Collected data entries:
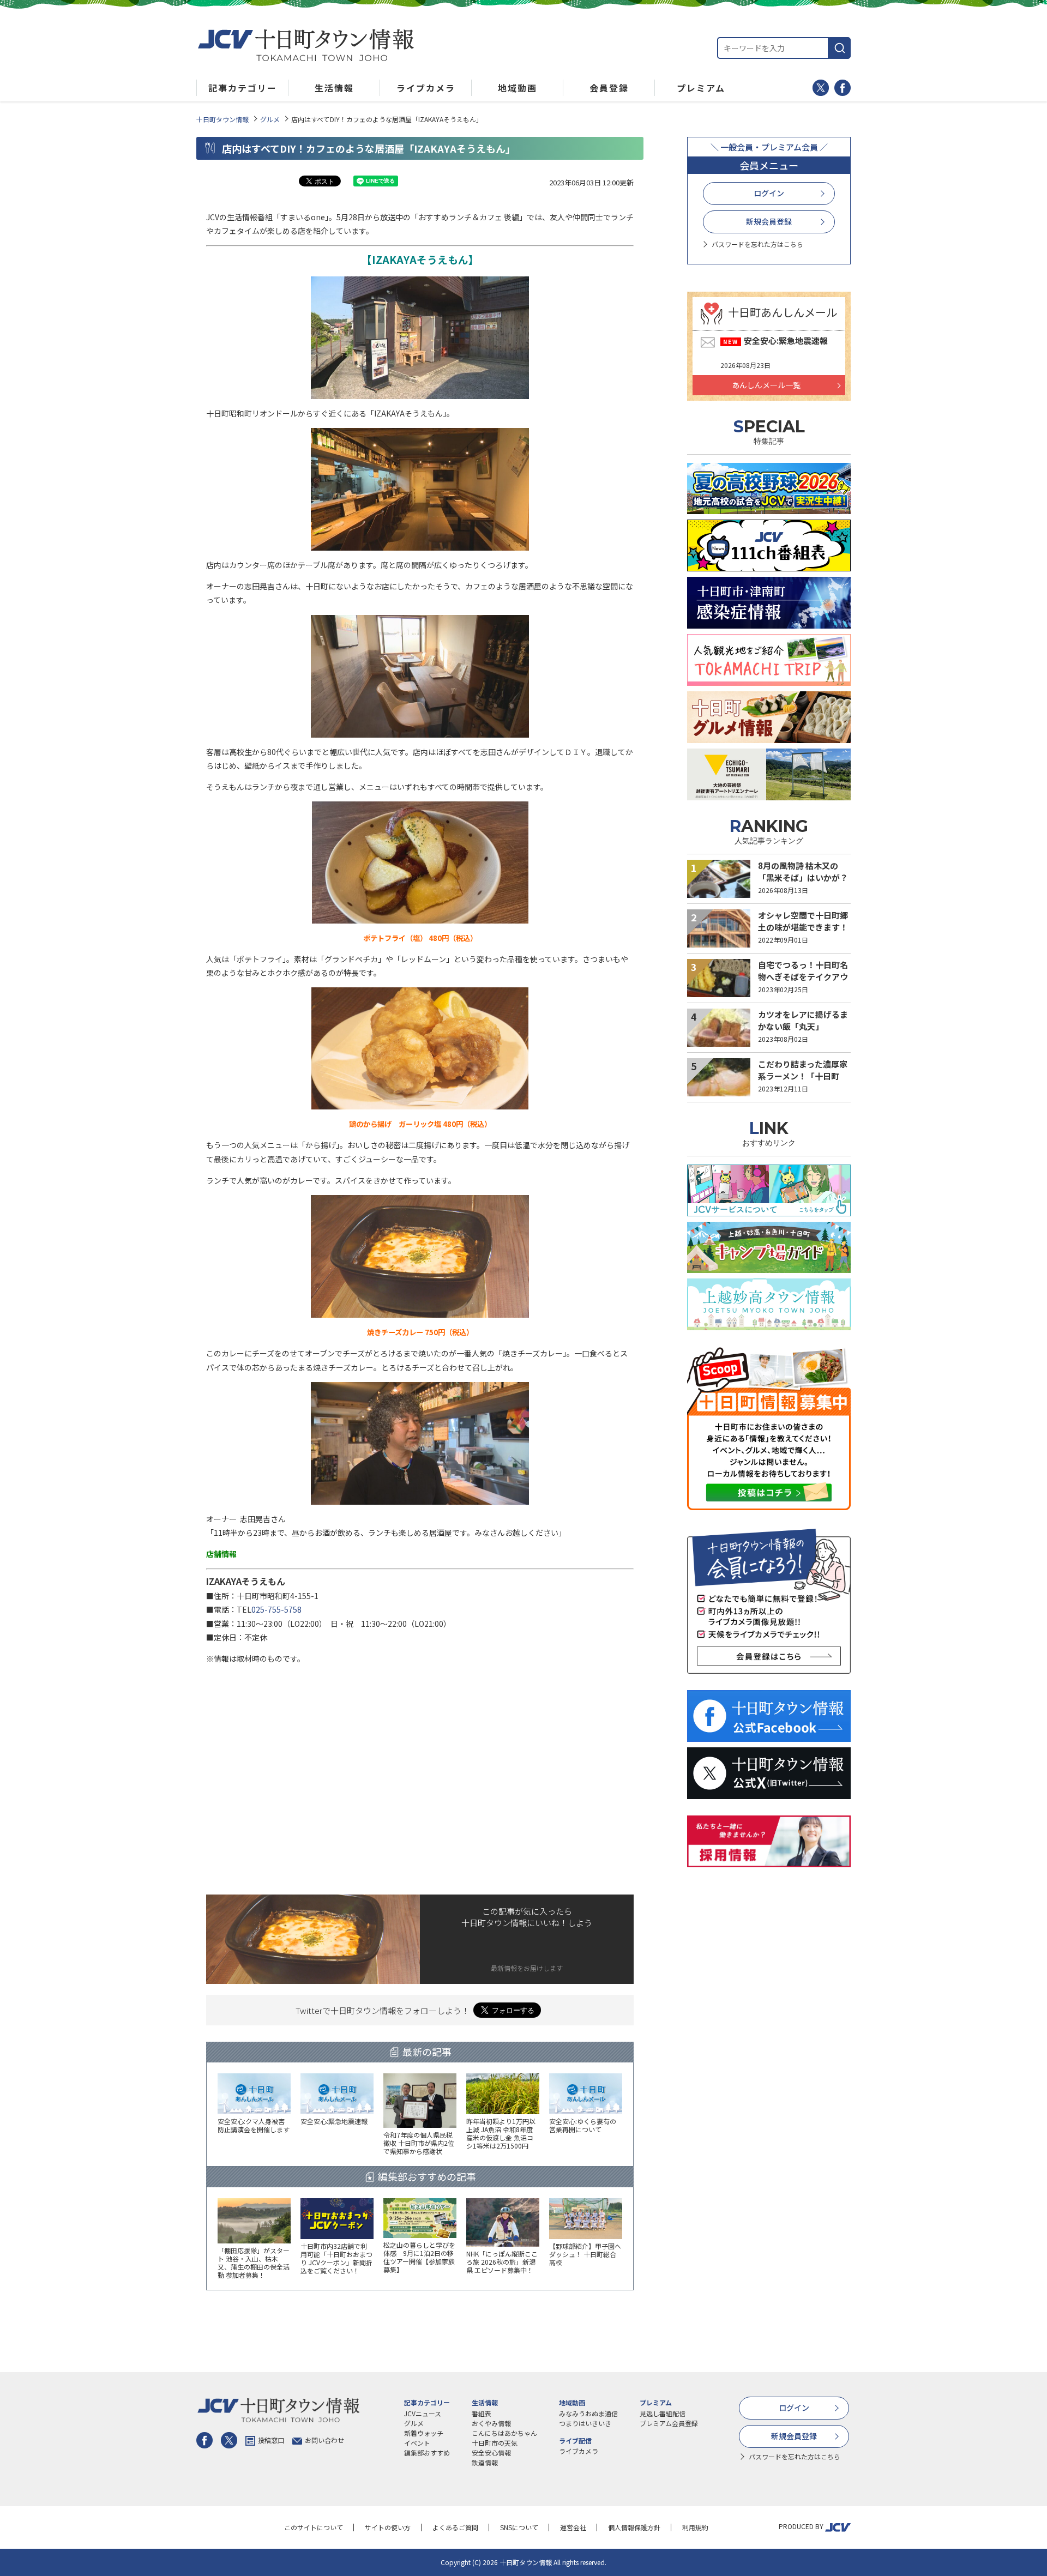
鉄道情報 (485, 2462)
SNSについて (519, 2527)
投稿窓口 (271, 2440)
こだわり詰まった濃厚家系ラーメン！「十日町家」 (802, 1076)
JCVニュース (422, 2413)
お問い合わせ (324, 2440)
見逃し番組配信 (662, 2413)
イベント (417, 2442)
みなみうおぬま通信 (588, 2413)
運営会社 (573, 2527)
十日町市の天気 (495, 2442)
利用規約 (695, 2527)
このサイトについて (313, 2527)
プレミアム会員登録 (669, 2423)
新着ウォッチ (423, 2433)
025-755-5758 (276, 1609)
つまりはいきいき (585, 2423)
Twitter (821, 88)
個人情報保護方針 (634, 2527)
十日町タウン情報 (222, 119)
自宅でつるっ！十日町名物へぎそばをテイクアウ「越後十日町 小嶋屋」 (803, 977)
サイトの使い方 (388, 2527)
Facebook (842, 88)
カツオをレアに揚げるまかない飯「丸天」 (803, 1021)
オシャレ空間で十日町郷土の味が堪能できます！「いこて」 (803, 927)
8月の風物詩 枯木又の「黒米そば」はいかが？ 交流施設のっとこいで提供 (803, 884)
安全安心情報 (491, 2452)
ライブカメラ (578, 2451)
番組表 (481, 2413)
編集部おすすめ (427, 2452)
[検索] (840, 48)
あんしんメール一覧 (766, 384)
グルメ (270, 119)
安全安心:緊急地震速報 (786, 340)
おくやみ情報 (491, 2423)
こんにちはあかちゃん (504, 2433)
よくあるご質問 (455, 2527)
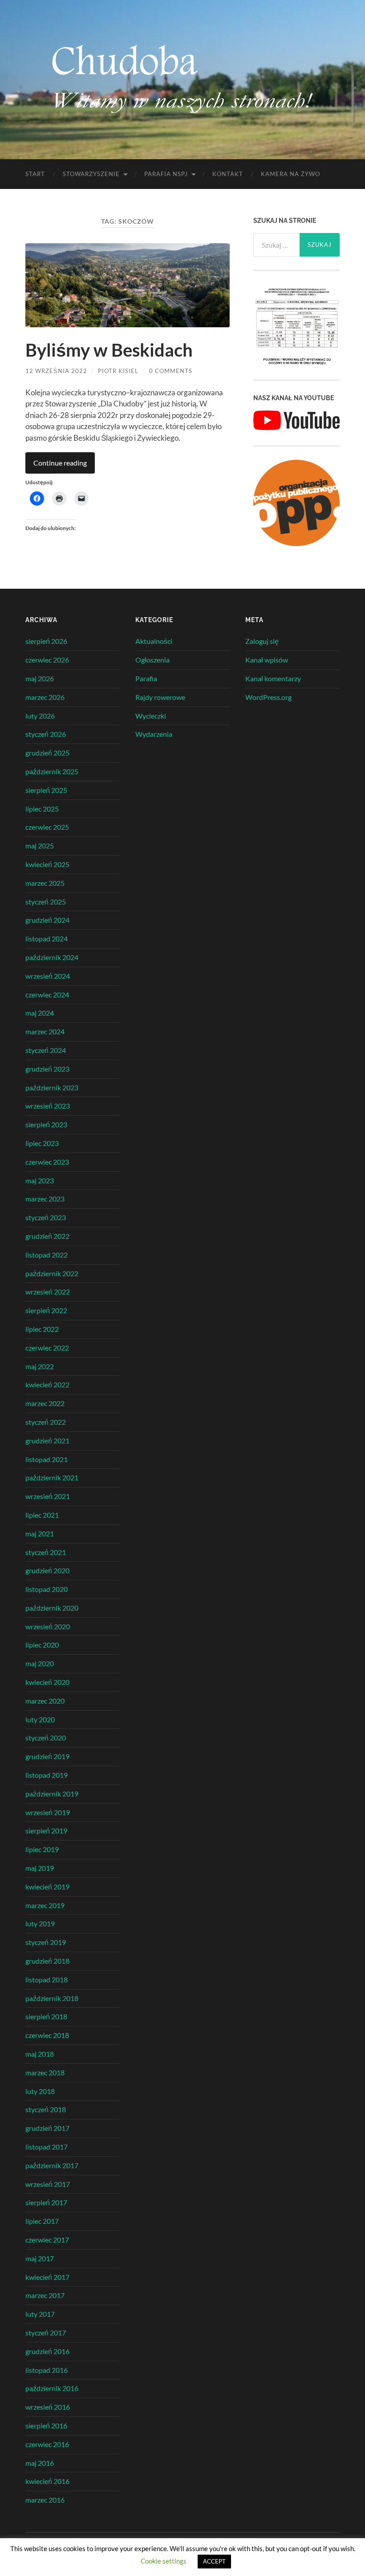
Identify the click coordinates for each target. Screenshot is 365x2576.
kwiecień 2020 (47, 1682)
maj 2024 (39, 1013)
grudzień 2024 (47, 920)
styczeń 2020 (45, 1737)
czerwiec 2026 (47, 659)
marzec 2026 (45, 697)
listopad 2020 (46, 1589)
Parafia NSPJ (166, 173)
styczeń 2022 (45, 1422)
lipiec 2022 (42, 1329)
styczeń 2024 (45, 1050)
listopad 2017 (46, 2146)
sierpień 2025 (46, 790)
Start (35, 173)
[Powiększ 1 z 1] (328, 296)
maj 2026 (39, 678)
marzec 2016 (45, 2500)
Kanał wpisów (266, 659)
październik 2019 (51, 1793)
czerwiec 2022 (47, 1347)
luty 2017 (40, 2314)
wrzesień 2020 (47, 1626)
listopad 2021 (46, 1459)
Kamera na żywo (290, 173)
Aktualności (153, 641)
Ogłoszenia (152, 659)
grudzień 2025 (47, 752)
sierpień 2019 (46, 1830)
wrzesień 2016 (47, 2407)
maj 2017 (39, 2258)
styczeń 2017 (45, 2332)
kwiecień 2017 (47, 2277)
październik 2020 (51, 1607)
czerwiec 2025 (47, 827)
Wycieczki (150, 715)
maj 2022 (39, 1366)
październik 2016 (51, 2388)
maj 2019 (39, 1868)
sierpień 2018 (46, 2016)
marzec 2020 (45, 1700)
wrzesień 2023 (47, 1105)
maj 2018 (39, 2054)
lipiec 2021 (42, 1515)
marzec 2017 (45, 2295)
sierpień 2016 (46, 2425)
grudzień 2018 (47, 1961)
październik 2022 (51, 1273)
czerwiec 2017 (47, 2239)
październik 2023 (51, 1087)
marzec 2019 (45, 1905)
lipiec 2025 (42, 808)
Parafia (146, 678)
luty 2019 (40, 1923)
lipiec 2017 (42, 2221)
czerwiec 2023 (47, 1161)
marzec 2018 (45, 2072)
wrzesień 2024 (47, 976)
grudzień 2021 (47, 1440)
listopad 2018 (46, 1979)
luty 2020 (40, 1719)
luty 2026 (40, 715)
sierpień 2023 (46, 1124)
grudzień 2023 (47, 1069)
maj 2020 (39, 1663)
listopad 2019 (46, 1775)
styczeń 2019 (45, 1942)
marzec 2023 (45, 1198)
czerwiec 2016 (47, 2444)
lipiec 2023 (42, 1143)
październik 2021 (51, 1477)
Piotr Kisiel (118, 370)
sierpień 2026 (46, 641)
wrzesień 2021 (47, 1496)
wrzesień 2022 (47, 1291)
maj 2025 (39, 845)
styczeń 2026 (45, 734)
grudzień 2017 (47, 2128)
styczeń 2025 (45, 901)
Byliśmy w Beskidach (109, 350)
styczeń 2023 (45, 1217)
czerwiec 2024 (47, 994)
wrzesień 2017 (47, 2184)
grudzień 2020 (47, 1570)
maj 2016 (39, 2463)
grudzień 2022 (47, 1236)
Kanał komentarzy (273, 678)
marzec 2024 (45, 1031)
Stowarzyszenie (91, 173)
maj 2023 (39, 1180)
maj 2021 (39, 1533)
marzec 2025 (45, 883)
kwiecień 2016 (47, 2481)
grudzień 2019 (47, 1756)
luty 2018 (40, 2091)
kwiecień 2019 (47, 1886)
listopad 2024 (46, 938)
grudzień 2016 (47, 2351)
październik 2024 (51, 957)
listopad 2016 (46, 2370)
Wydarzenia (153, 734)
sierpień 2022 (46, 1310)
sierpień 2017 (46, 2202)
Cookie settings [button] (164, 2561)
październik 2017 (51, 2165)
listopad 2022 (46, 1254)
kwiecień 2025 (47, 864)
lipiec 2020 (42, 1644)
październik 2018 (51, 1998)
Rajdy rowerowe (160, 697)
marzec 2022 (45, 1403)
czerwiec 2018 (47, 2035)
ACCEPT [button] (214, 2561)
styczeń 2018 (45, 2109)
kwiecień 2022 (47, 1384)
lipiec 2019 (42, 1849)
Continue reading (60, 462)
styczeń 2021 (45, 1552)
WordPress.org (268, 697)
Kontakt (227, 173)
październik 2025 (51, 771)
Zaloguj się (262, 641)
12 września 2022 (56, 370)
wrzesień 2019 (47, 1812)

ABOUT THIS TASK: Each line in the data that holds the string "kwiecień" should be found and copied.

ANSWER BOX:
kwiecień 2020 (47, 1682)
kwiecień 2017 (47, 2277)
kwiecień 2016 (47, 2481)
kwiecień 2019 (47, 1886)
kwiecień 2025 (47, 864)
kwiecień 2022 (47, 1384)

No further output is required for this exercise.